D.H. Lawrence, L'Amant de lady Chatterley, chapitre XI (p.259 dans mon vieux livre de poche imprimé en 1963)


« — Non, dit-il. Ça lui était bien égal. Seulement, il ne les aimait pas. Il y a une différence. Parce que, disait-il, les simples soldats sont en train de devenir aussi pédants, aussi dépourvus de couilles, aussi étroits de boyaux. C'est le sort de l'humanité, de devenir ainsi.
— Même les gens du peuple, les ouvriers?
— Tous. Leur nerf est mort. Les autos, les cinémas, les aéroplanes leur sucent tout ce qui leur reste. Croyez-moi: chaque génération engendre une génération plus abâtardie, avec des tubes de caoutchouc en guise de boyaux, et des jambes et des visages de fer-blanc! C'est une sorte de bolchevisme qui est en train de tuer tranquillement la chose humaine pour adorer la chose mécanique. L'argent, l'argent, l'argent! Tout le monde modernen'a qu'une idée au fond, c'est de tuer chez l'homme le vieux sentiment humain, et de hacher le vieil Adam et la vieille Ève en chair à pâté. Ils sont tous les mêmes. Tout le monde fait la même chose: anéantir la réalité humaine: une livre pour chaque prépuce, deux livres pour chaque paire de couilles! L'amour même n'est qu'une machine à baiser. C'est partout la même chose. Donnez-leur de l'argent, de l'argent, de l'argent, pour enlever tout le nerf de l'humanité et ne laisser que de petites machines trépidantes!»
Il était assis là, dans la cabane, le visage tiraillé par l'ironie et la moquerie. Mais, même ainsi, il tendait une oreille aux bruits de l'orage sur le bois qui lui donnaient une telle impression de solitude.
«Mais, est-ce que cela ne finira jamais? dit-elle.
— Oui, certes. Le monde accomplira son propre salut. Quand le dernier homme, vraiment homme, aura été tué, et que nous seront apprivoisés, devenus tous des animaux apprivoisés de toutes couleurs, blancs, noirs, jaunes, alors tous seront insensés. Parce que la santé de l'esprit a sa racine dans les couilles. Alors ils seront tous insensés, et feront leur grand autodafé. Savez-vous que autodafé signifie acte de foi? Eh bien, ils feront leur magnifique petit acte de foi; ils s'immoleront l'un l'autre.»

Ibid, chapitre XV
Cependant, finalement, un peu d'accord : on se lasse.
La peinture de l'homme moderne, obsédé et impuissant, m'avait fait rire avec une joie mauvaise, avec férocité, lorsque je l'avais découverte dans Extention du domaine de la lutte: j'avais quelques exemples à l'esprit… Si certains donnent l'impression d'avoir eu une révélation (mais n'avaient-ils jamais regardé autour d'eux?), j'ai eu l'impression d'une vengeance: enfin on tournait en ridicule ce monde sans culture, sans élévation, sans curiosité, et ces hommes pathétiques (désolée… Je ne suis pas androphobe, plutôt l'inverse, d'où ma colère, si vous comprenez ce que je veux dire: un peu de dignité, que diable!).
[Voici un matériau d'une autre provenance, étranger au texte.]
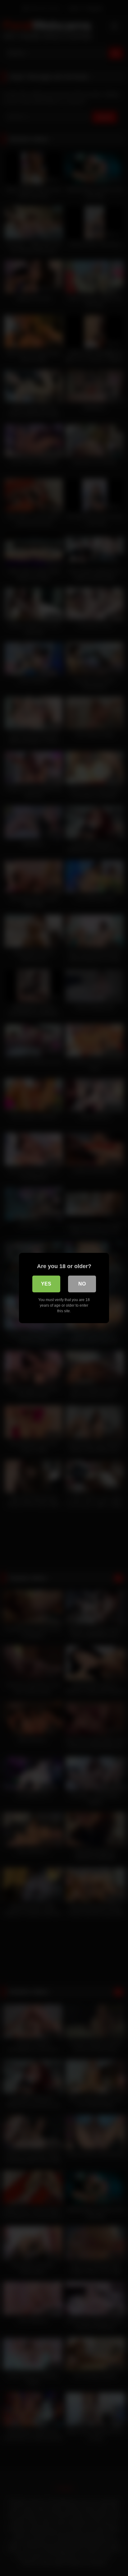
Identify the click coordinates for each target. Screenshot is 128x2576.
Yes (46, 1283)
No (82, 1283)
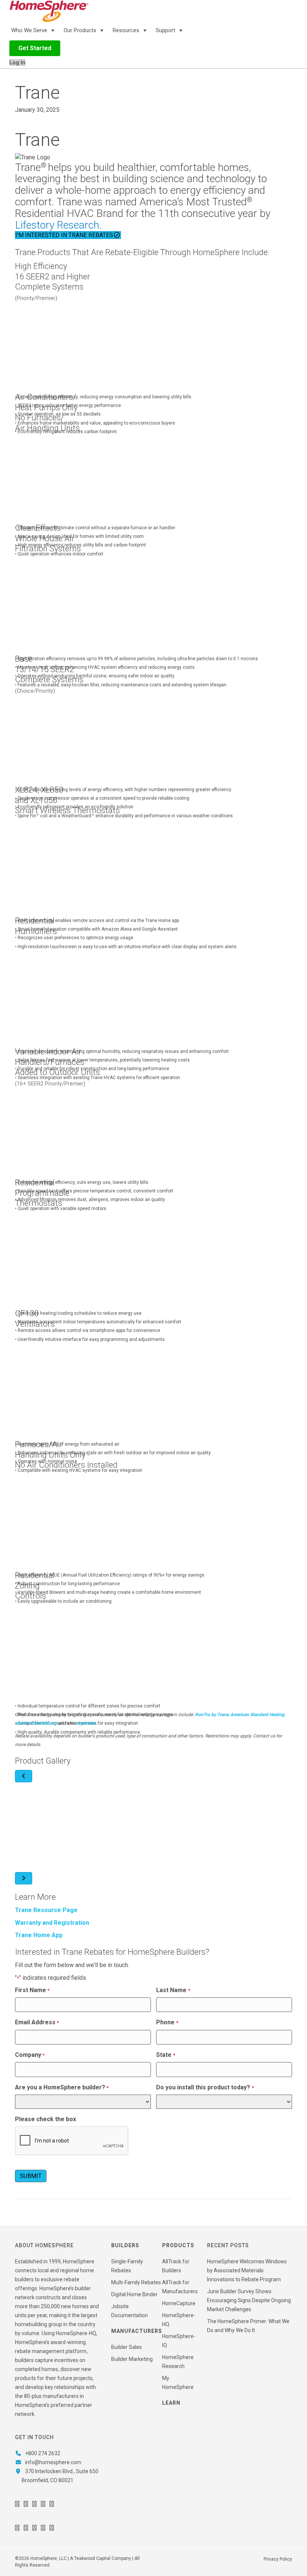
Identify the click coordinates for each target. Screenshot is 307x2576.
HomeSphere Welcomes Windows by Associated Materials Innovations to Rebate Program (247, 2270)
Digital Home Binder (134, 2294)
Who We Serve (30, 30)
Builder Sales (126, 2347)
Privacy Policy (278, 2559)
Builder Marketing (132, 2359)
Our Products (81, 30)
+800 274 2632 (42, 2453)
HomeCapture (178, 2303)
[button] (34, 48)
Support (166, 30)
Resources (127, 30)
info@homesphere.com (53, 2462)
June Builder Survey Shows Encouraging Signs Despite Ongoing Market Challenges (249, 2300)
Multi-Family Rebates (136, 2282)
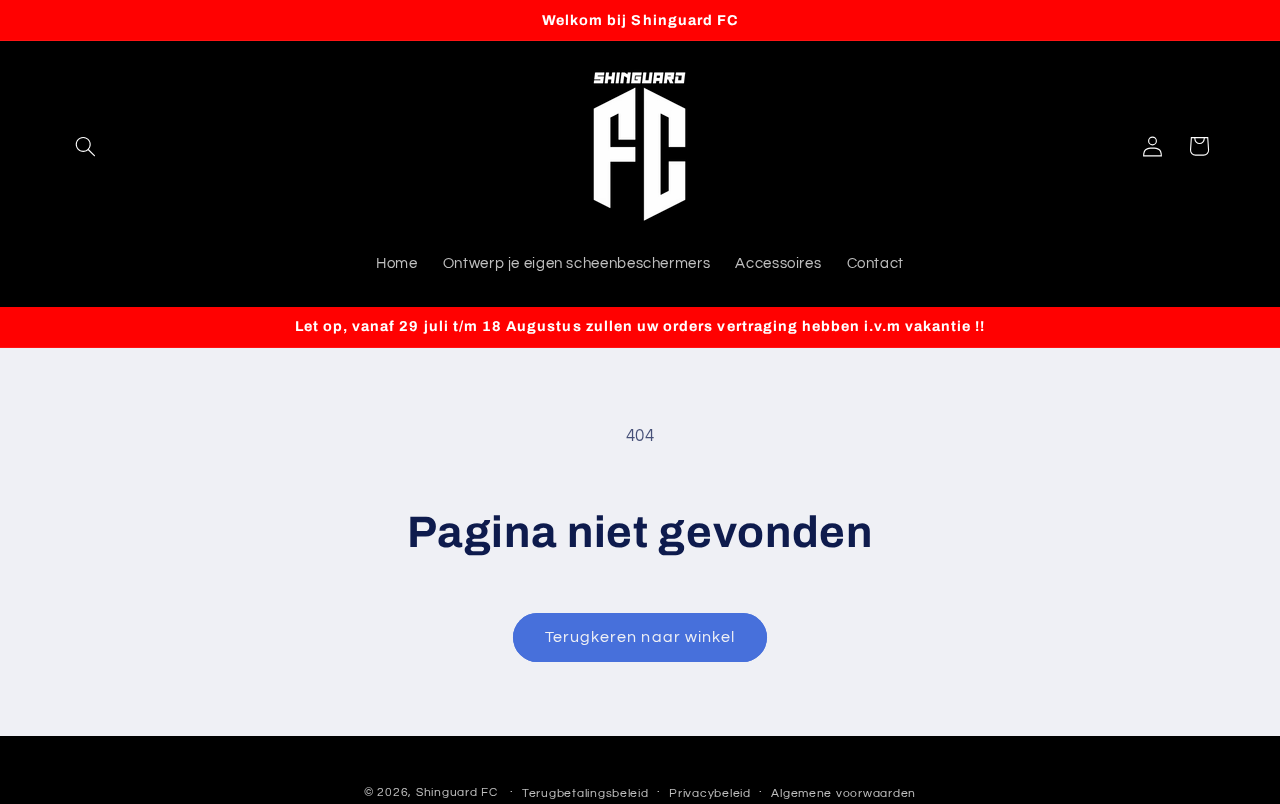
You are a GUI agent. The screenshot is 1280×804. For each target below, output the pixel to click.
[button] (86, 146)
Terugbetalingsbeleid (585, 793)
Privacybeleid (710, 793)
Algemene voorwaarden (843, 793)
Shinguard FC (457, 792)
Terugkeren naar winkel (640, 637)
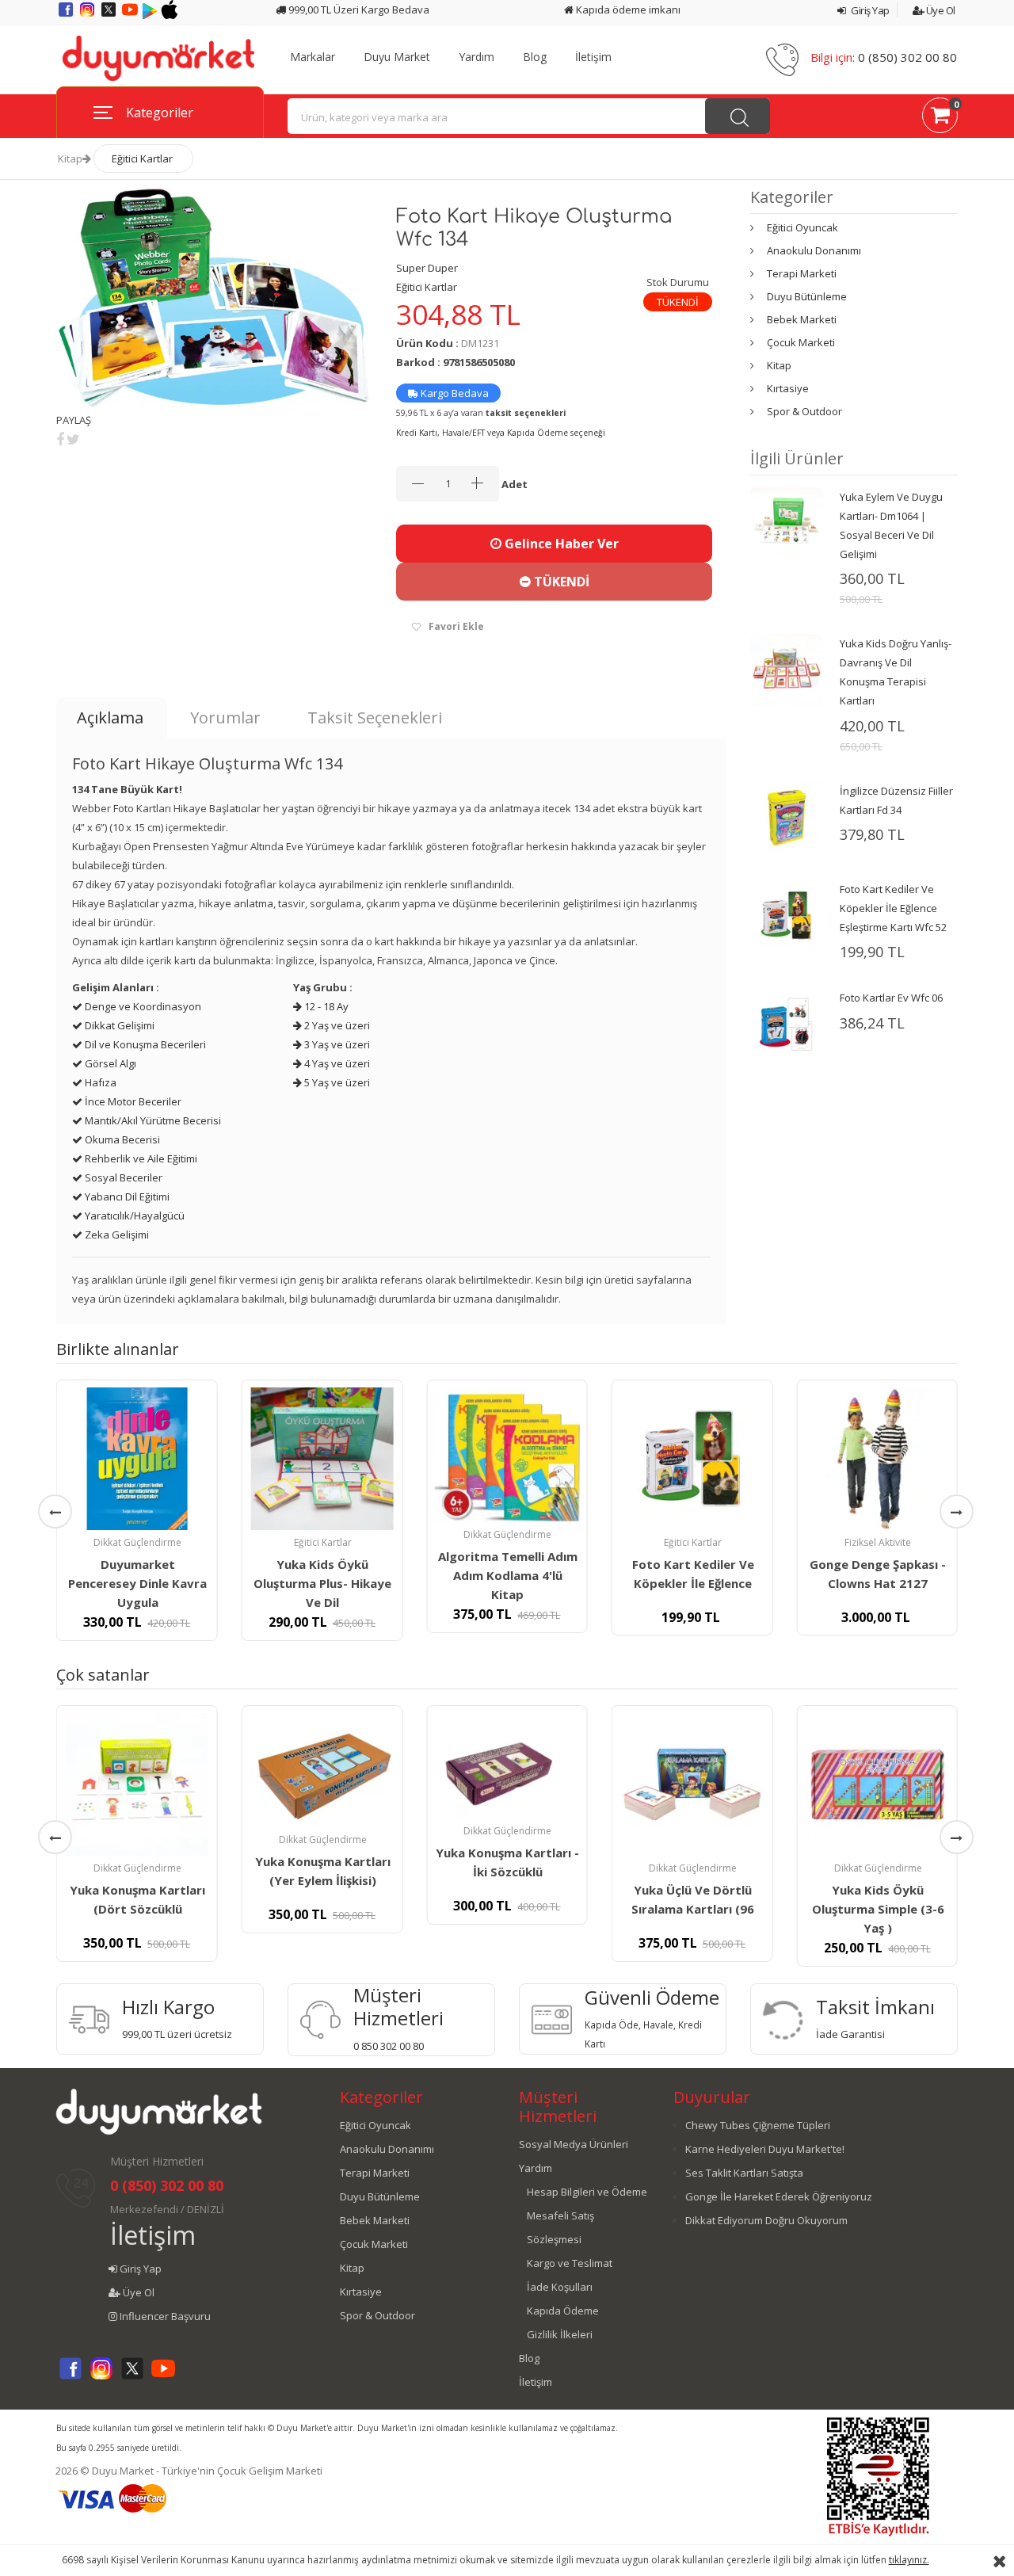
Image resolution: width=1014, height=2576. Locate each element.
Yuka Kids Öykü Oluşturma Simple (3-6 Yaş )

Maintenant qu'on a compris le fond de la pensée de Houellebecq (une illustration d'un roi sans divertissement de Pascal, un romantisme comme on n'en fait plus, l'espoir de s'en sortir (ou pas) dans une solution à la Huxley, l'ambition (le rêve caressé) d'écrire à la Balzac (mais Balzac était la force et la vie, la générosité, aussi, l'amour de la vie, tout le contraire de l'homme dépressif et angoissé)), cela devient un peu répétitif. Lorsque le fond n'est plus intéressant, il faut que la forme soit puissamment envoûtante, et ce n'est pas vraiment le cas.

Il reste que cela "est", comme dirait Flatters, et constituera dans le futur une excellente photographie d'une époque.